Quote:Although Rylands P52 is generally accepted as the earliest extant record of a canonical New Testament text, the dating of the papyrus is by no means the subject of consensus among scholars. The original editor proposed a date range of 100-150 CE; while a recent exercise by Pasquale Orsini and Willy Clarysse, aiming to generate consistent revised date estimates for all New Testament papyri written before the mid-fourth century, has proposed a date for P52 of 125-175 CE. But a few scholars say that considering the difficulty of fixing the date of a fragment based solely on paleographic evidence allows the possibility of dates outside these range estimates, such that "any serious consideration of the window of possible dates for P52 must include dates in the later second and early third centuries."
Wikipedia || Rylands Library Papyrus P52
Your fragment might conflict with a late dating of Mark if we had a solid date for the fragment and that date actually conflicted with dating Mark to 130 AD. Unfortunately, you really don't have either.

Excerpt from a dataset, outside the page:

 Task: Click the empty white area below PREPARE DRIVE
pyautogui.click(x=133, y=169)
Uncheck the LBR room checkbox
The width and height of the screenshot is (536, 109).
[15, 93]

So what you have is a speculation that if you take the lowest of a range of possible dates for P52, and consider that range itself reliable, then we have a conflict.
Regardless, I don't know that many argue for that late a date for Mark. Were you replying to some specific claim?
I don't think it was so much a claim as it was interesting speculation (correct me if I'm wrong), but Minimalist pointed out that a Roman emperor ordered the ruins to be destroyed and a city built on it in 130 AD and that it could potentially correspond to Mark's "no stone left unturned" prophecy.